In the records below, find the line that contains "Task: Collapse the Components section". Retype that line and all the lines after it through the end, leaving out the pictures.

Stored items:
Start of Block
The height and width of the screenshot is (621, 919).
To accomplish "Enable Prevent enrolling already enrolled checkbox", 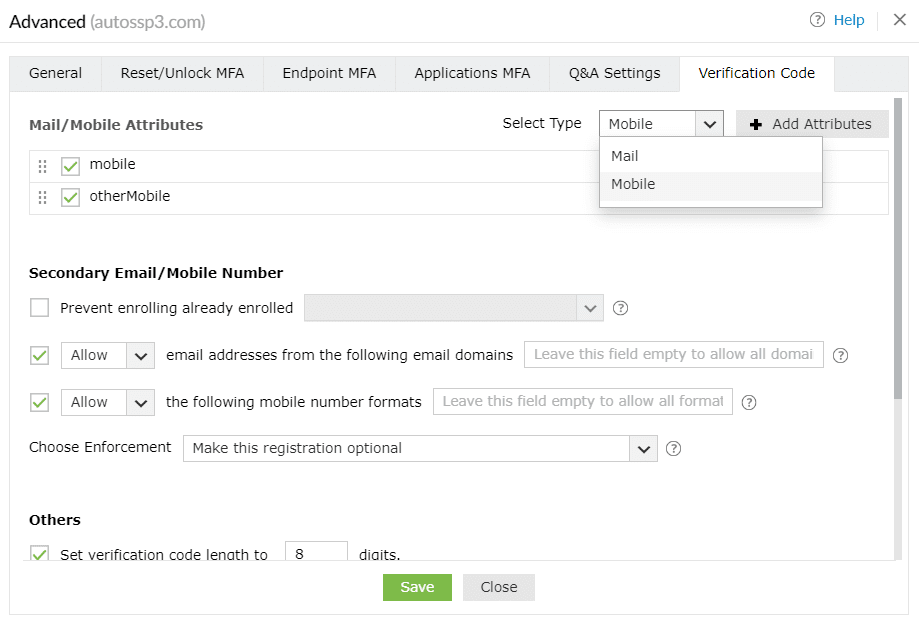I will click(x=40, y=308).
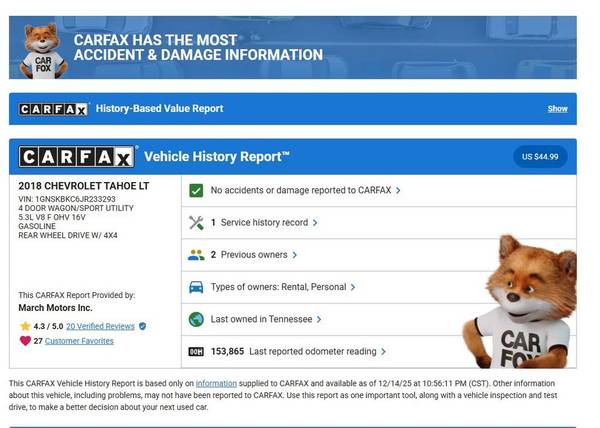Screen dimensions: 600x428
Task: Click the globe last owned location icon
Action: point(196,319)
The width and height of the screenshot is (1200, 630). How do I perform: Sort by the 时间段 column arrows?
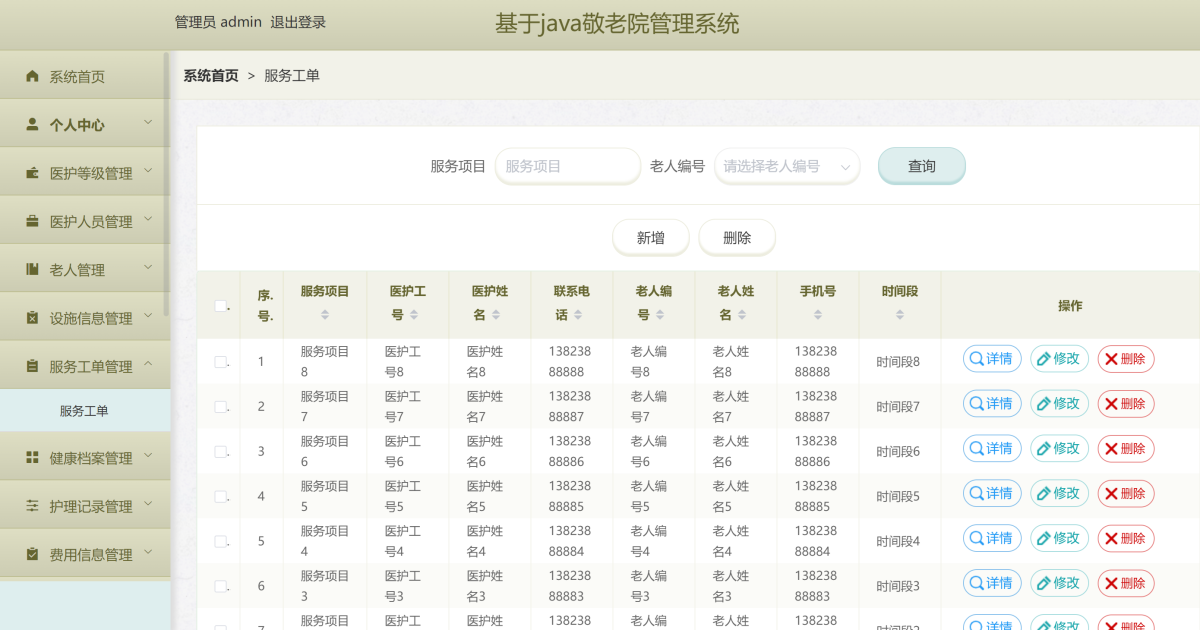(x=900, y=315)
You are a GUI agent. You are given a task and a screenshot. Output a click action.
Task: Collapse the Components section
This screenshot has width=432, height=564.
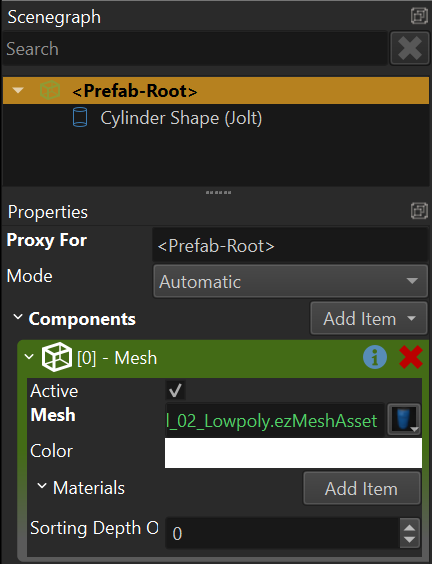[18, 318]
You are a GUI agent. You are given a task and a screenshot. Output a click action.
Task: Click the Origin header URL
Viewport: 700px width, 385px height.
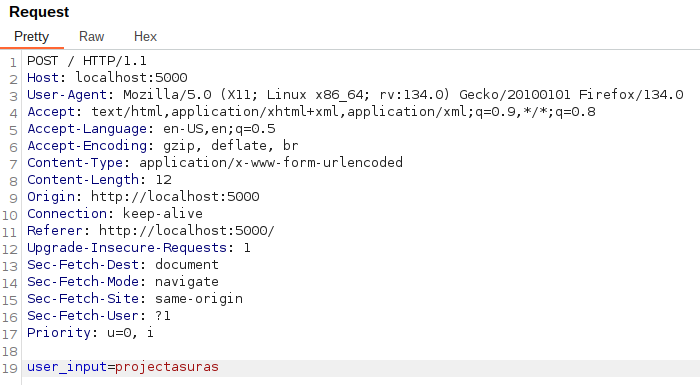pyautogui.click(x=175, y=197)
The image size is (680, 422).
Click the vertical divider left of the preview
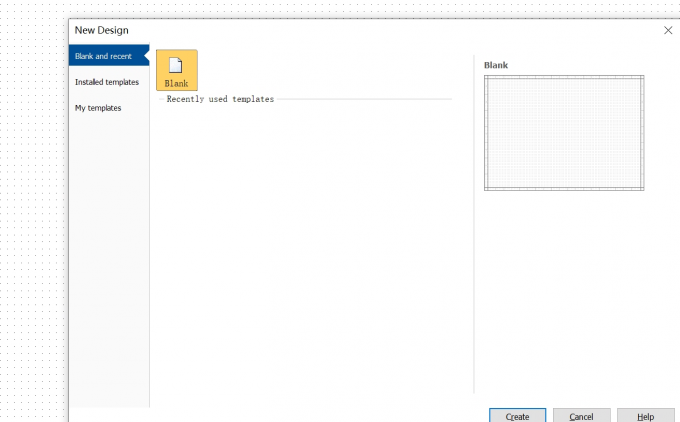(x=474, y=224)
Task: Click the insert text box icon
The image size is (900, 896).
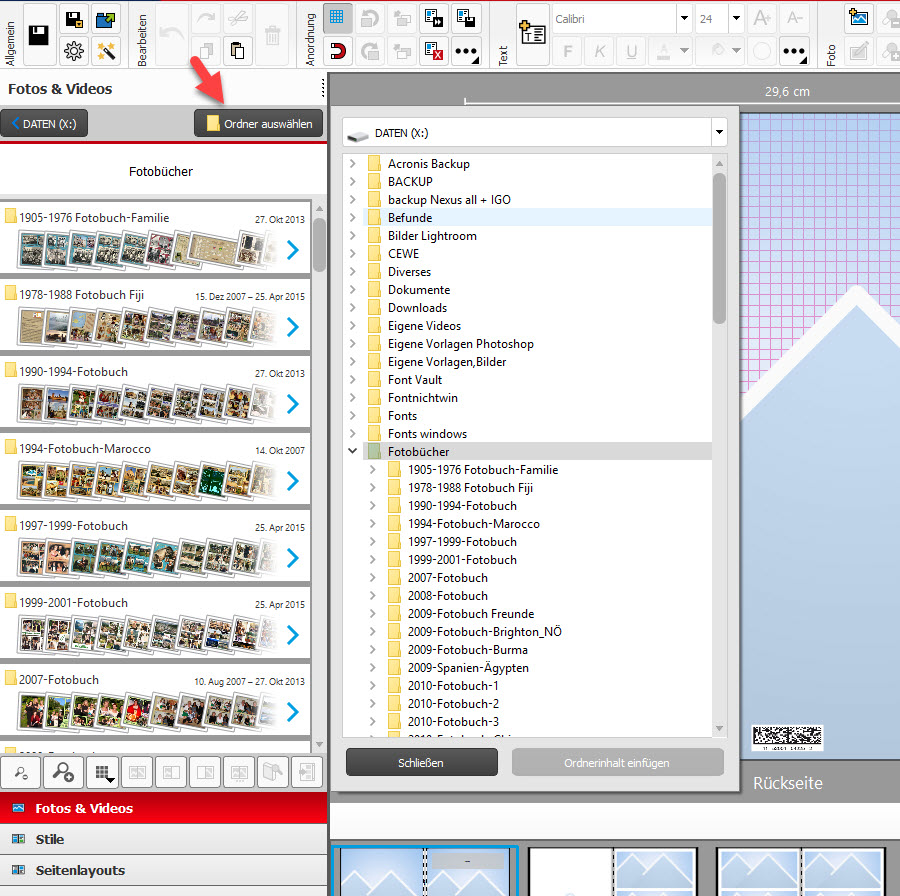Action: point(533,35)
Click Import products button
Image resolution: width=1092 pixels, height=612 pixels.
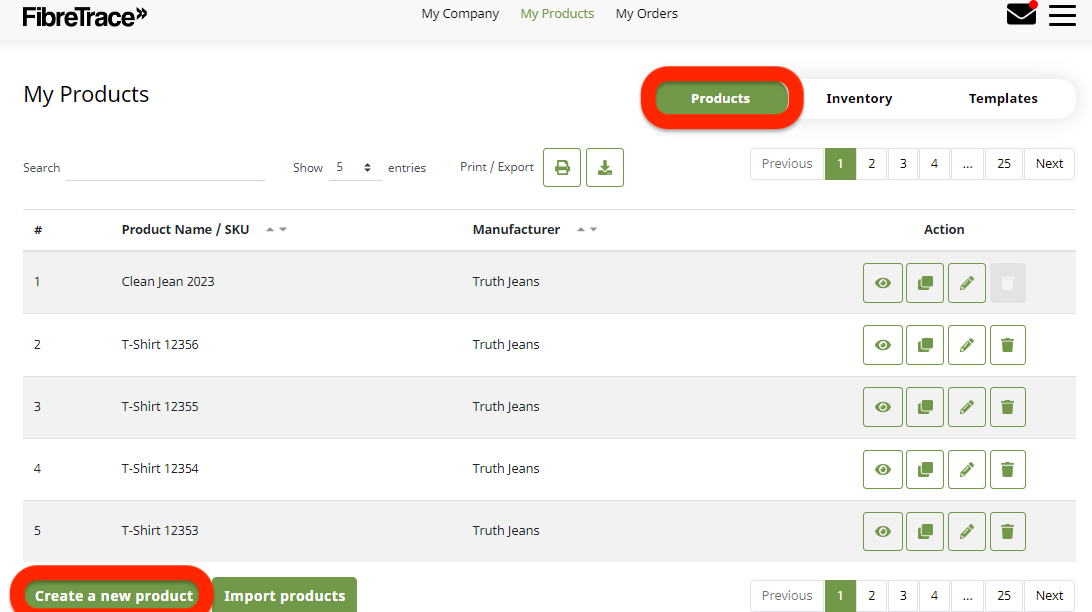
End of Block
Result for this exercise:
Task: Collapse the Components section
This screenshot has width=432, height=564.
[18, 318]
You are a GUI agent. You are given a task and a screenshot. Output a click action.
Task: Click the Origin header URL
Viewport: 700px width, 385px height.
pyautogui.click(x=175, y=197)
The image size is (680, 422).
Click the vertical divider left of the preview
(x=474, y=224)
Task: Click the insert text box icon
The image size is (900, 896).
Action: point(533,35)
Click Import products button
Image resolution: width=1092 pixels, height=612 pixels.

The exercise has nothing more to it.